RECORDS:
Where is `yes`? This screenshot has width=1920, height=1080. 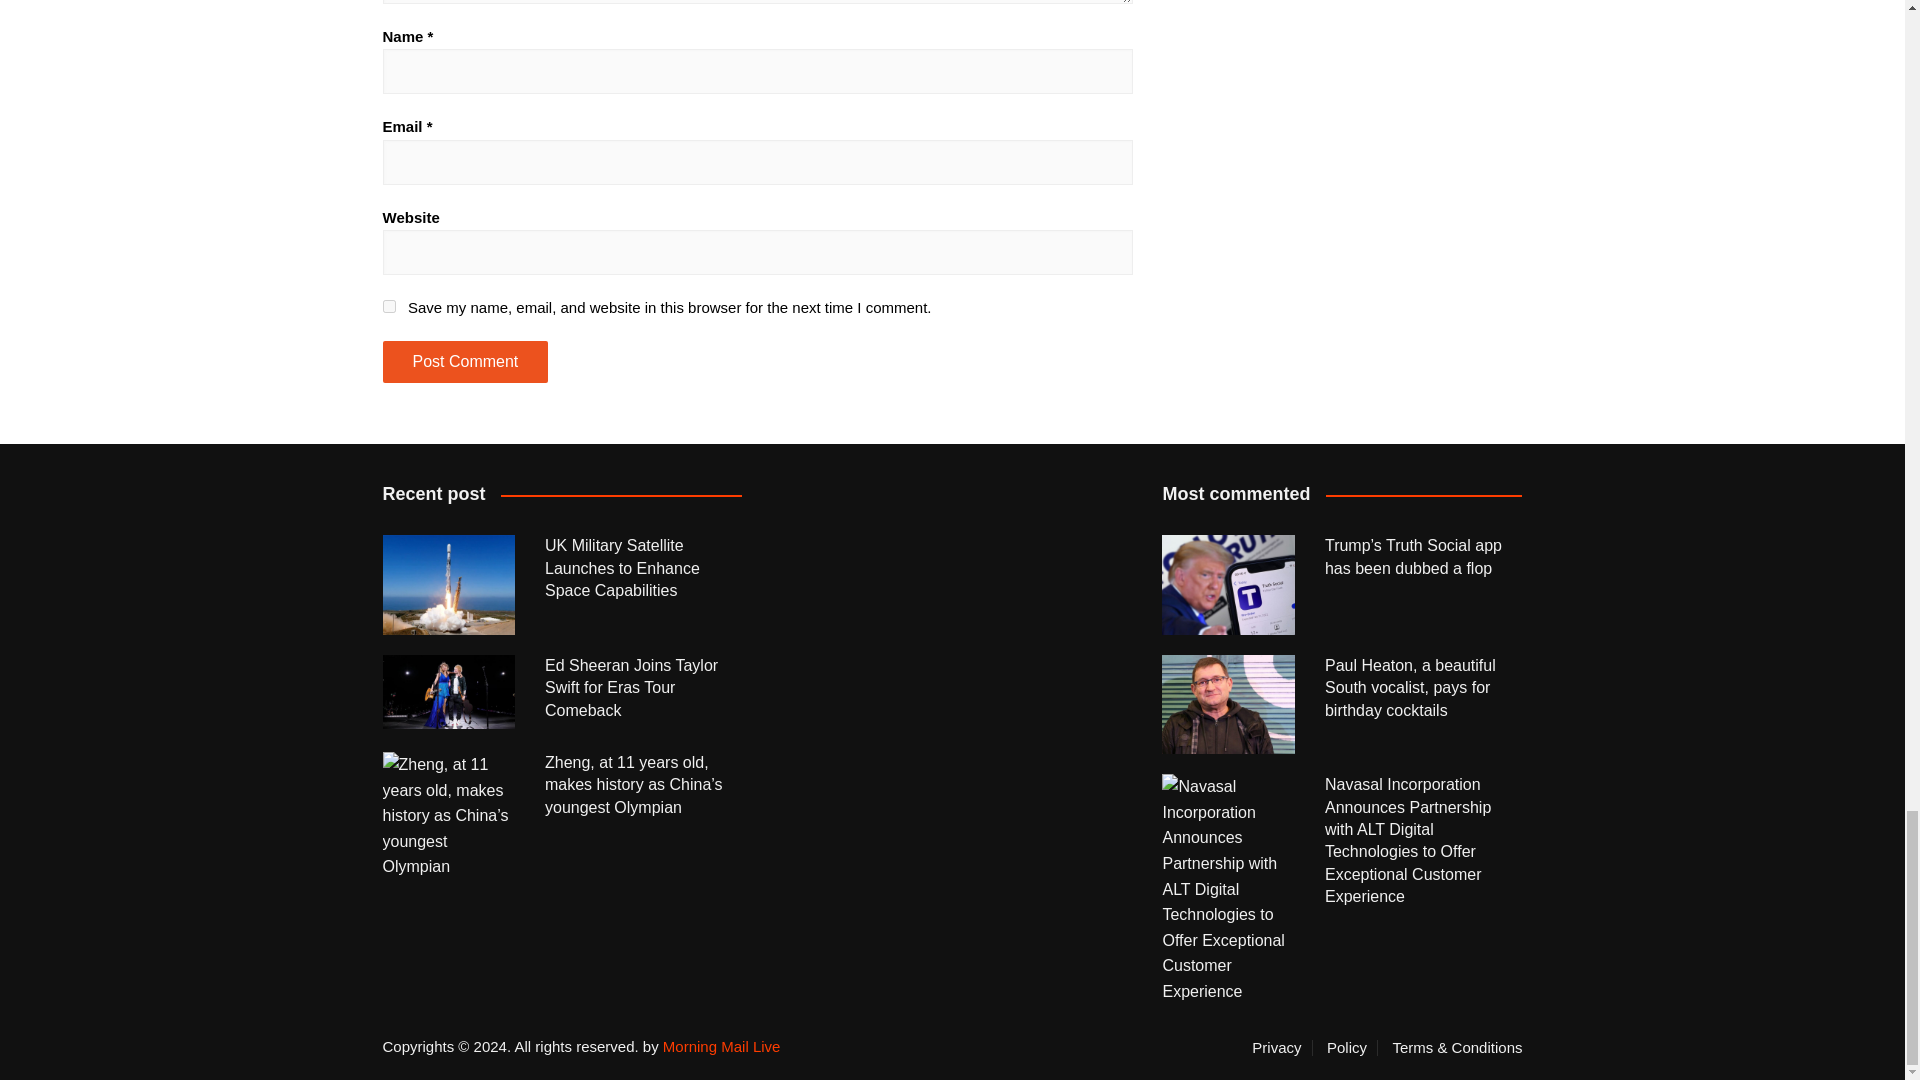 yes is located at coordinates (388, 306).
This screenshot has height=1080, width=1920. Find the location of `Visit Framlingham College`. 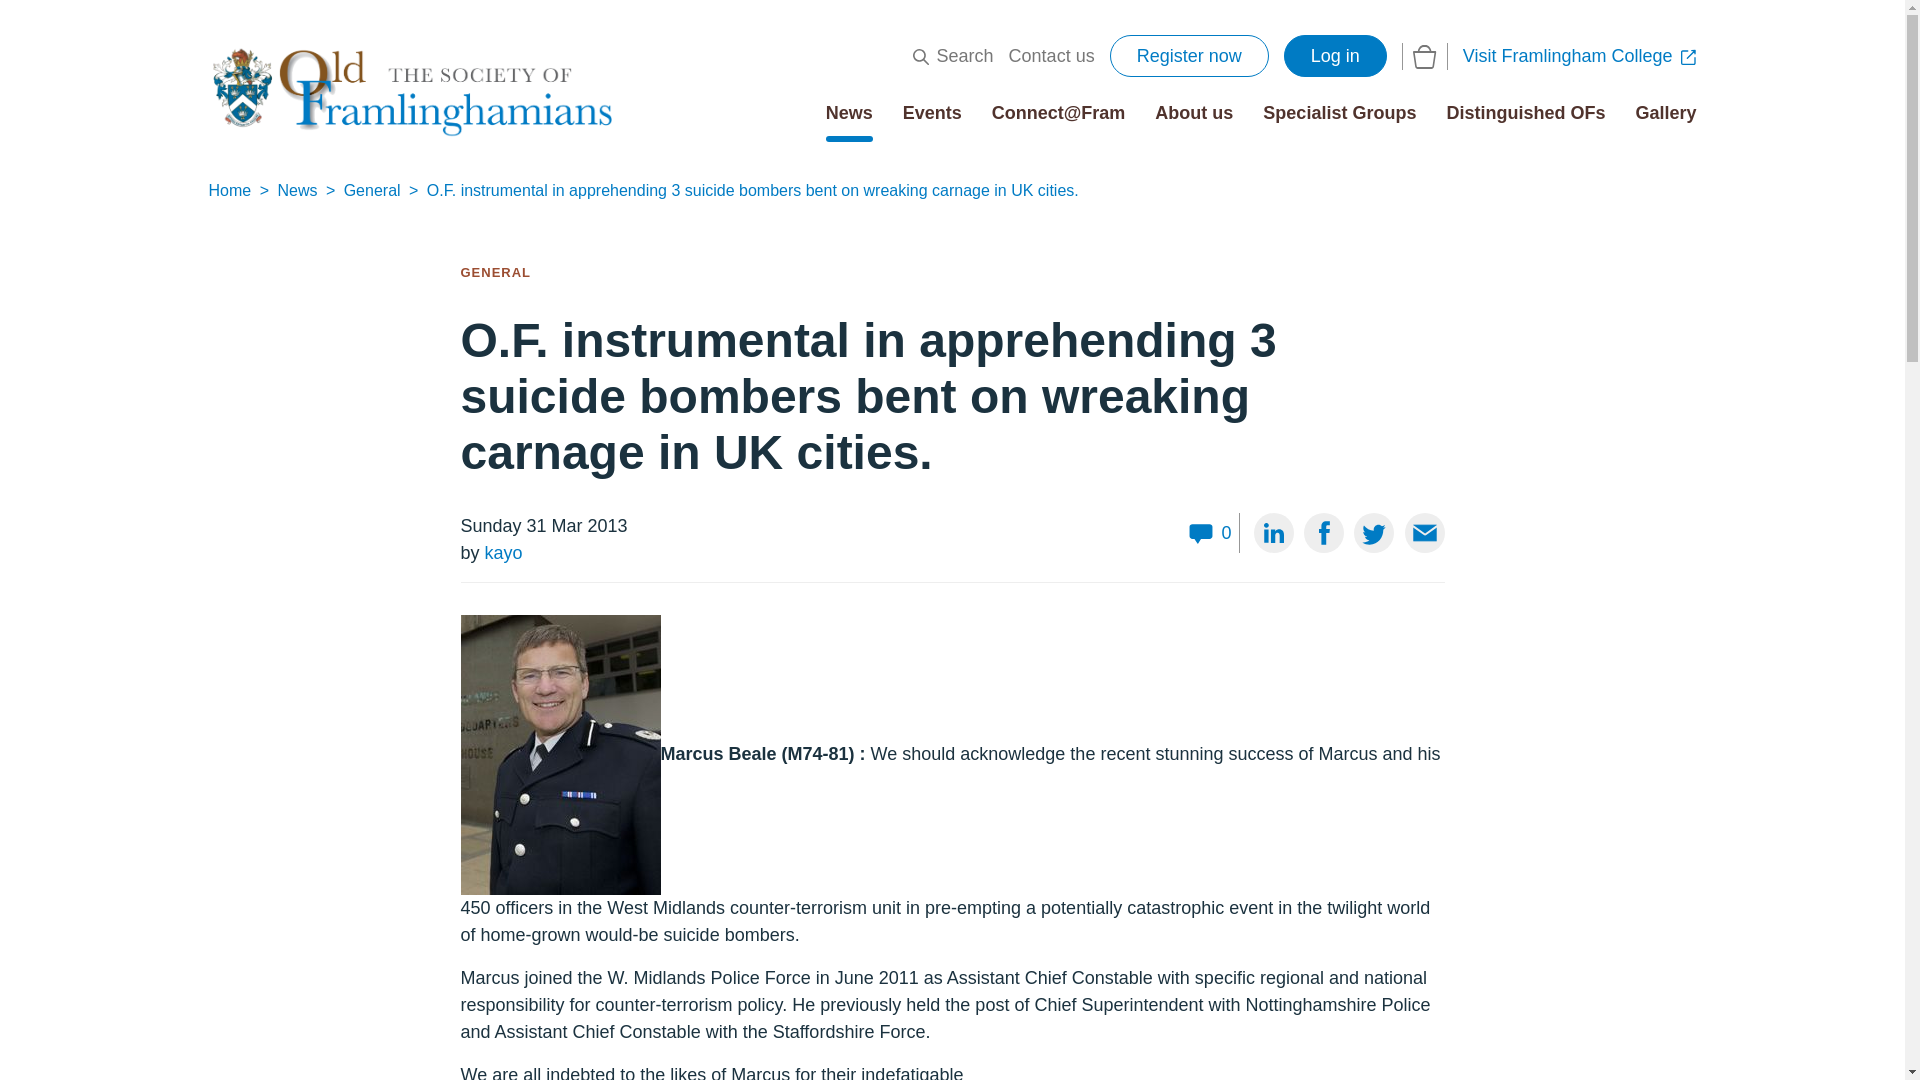

Visit Framlingham College is located at coordinates (1580, 56).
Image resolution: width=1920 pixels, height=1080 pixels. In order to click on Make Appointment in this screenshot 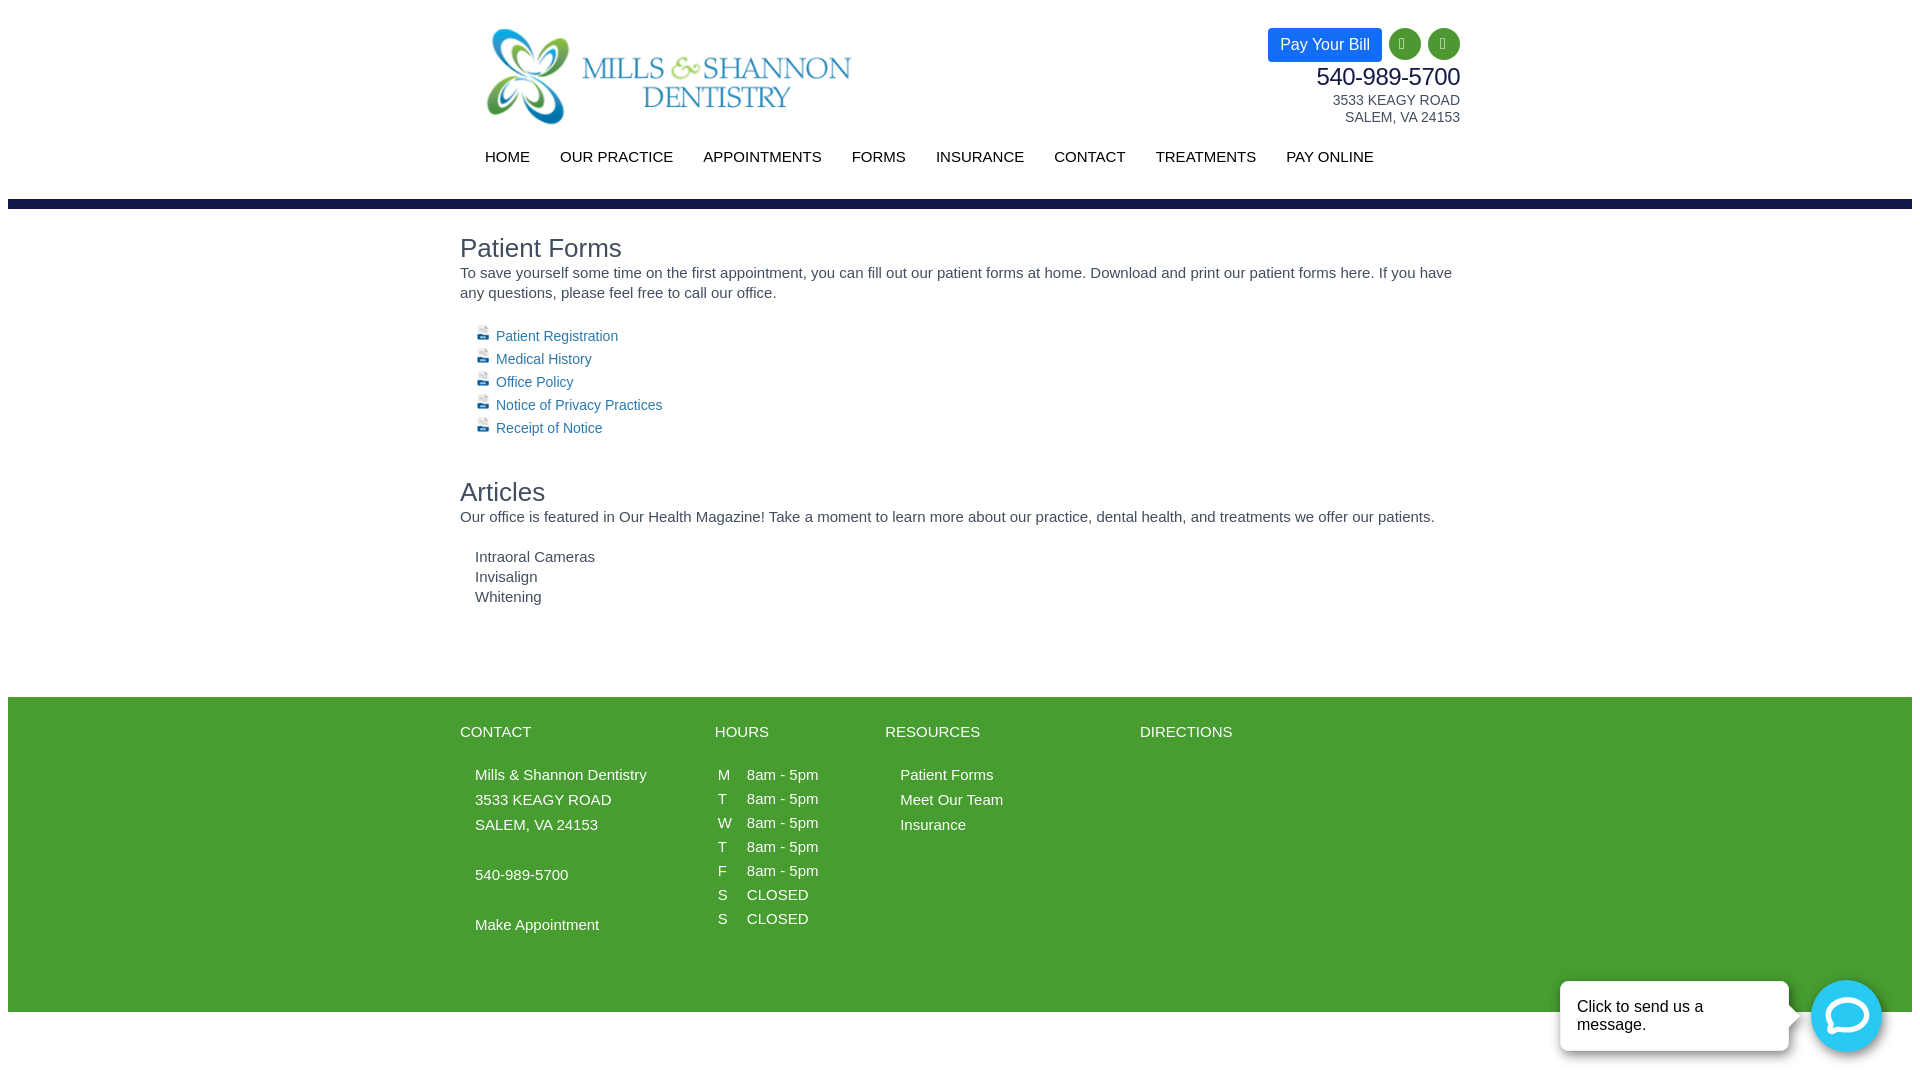, I will do `click(536, 924)`.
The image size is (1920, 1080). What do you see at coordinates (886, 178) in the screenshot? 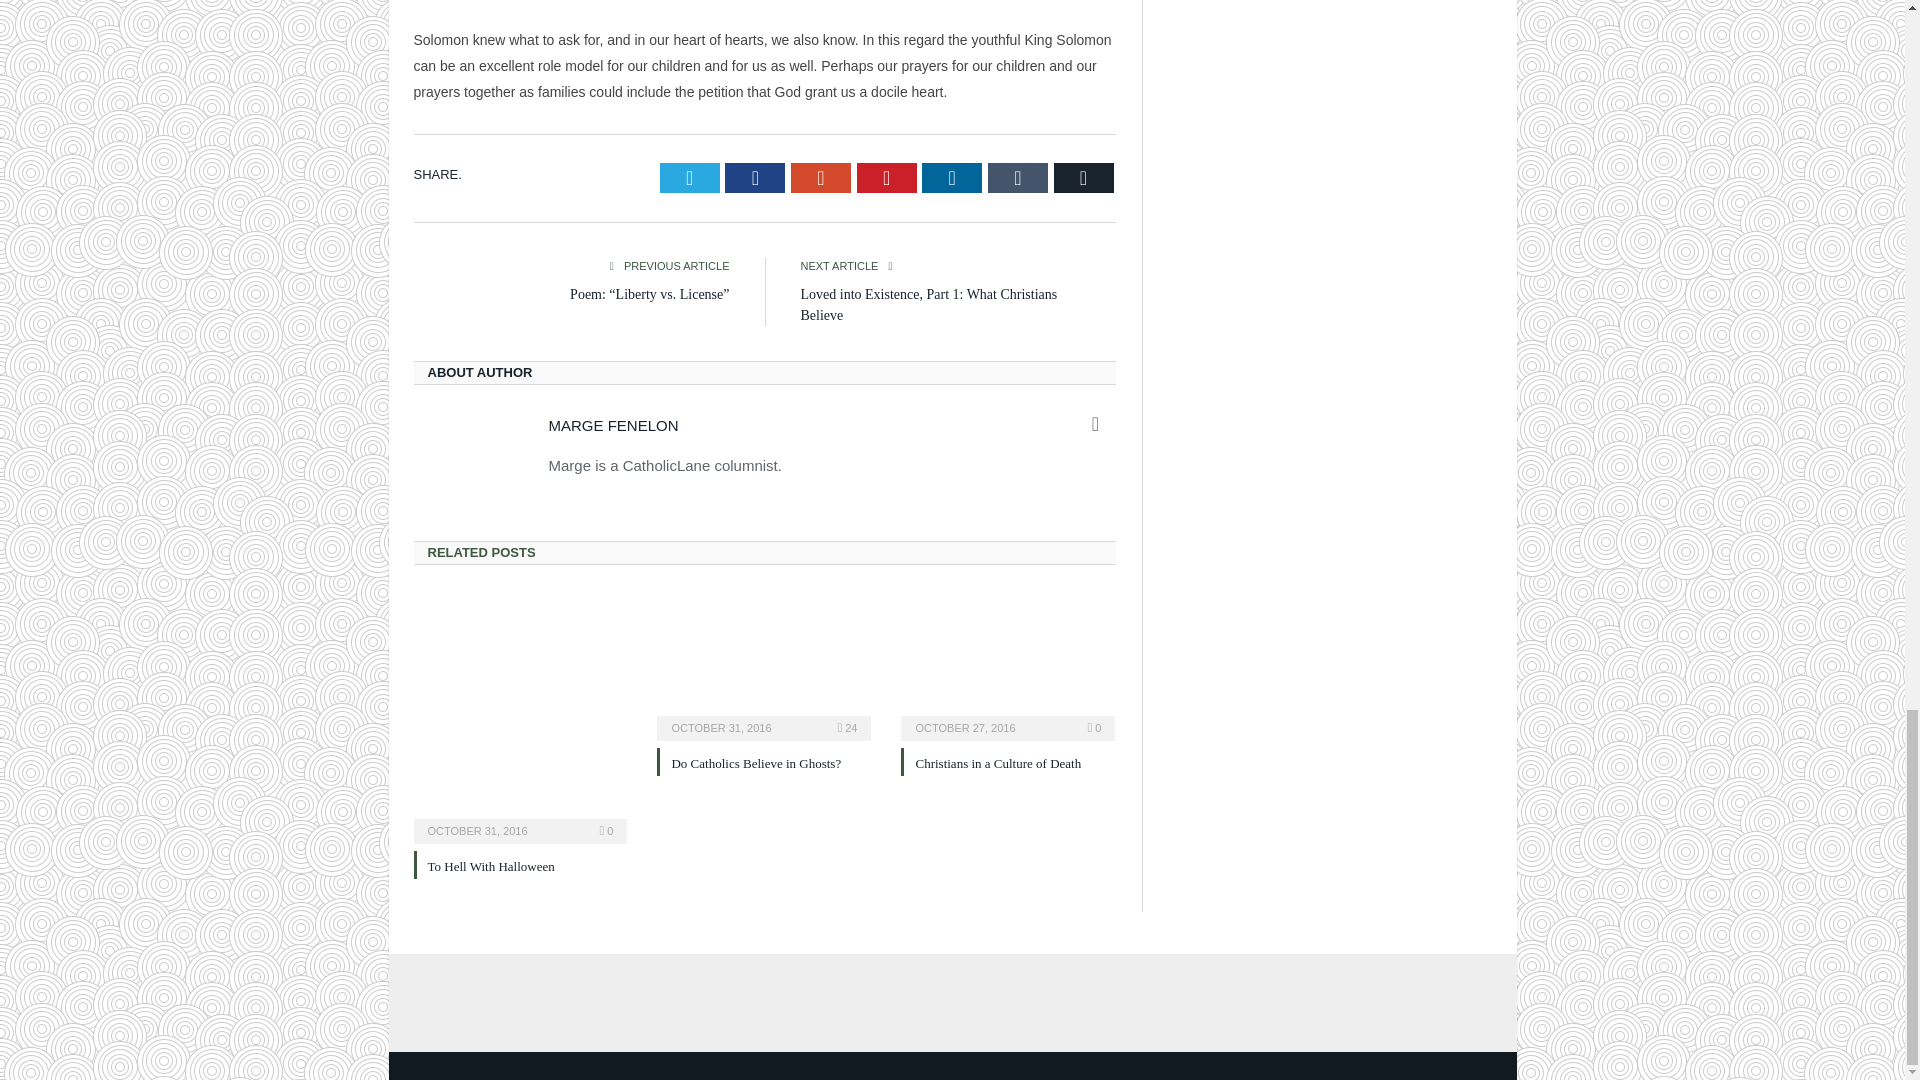
I see `Pinterest` at bounding box center [886, 178].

AIM:
Can you rewrite the part of the listing from the line containing "The image size" through the end of the listing, replacing "screenshot" with "screen capture" and leaving everything else unchanged? Omit the pictures from your answer.

TASK RESPONSE:
The image size is (1920, 1080). What do you see at coordinates (886, 178) in the screen capture? 
I see `Pinterest` at bounding box center [886, 178].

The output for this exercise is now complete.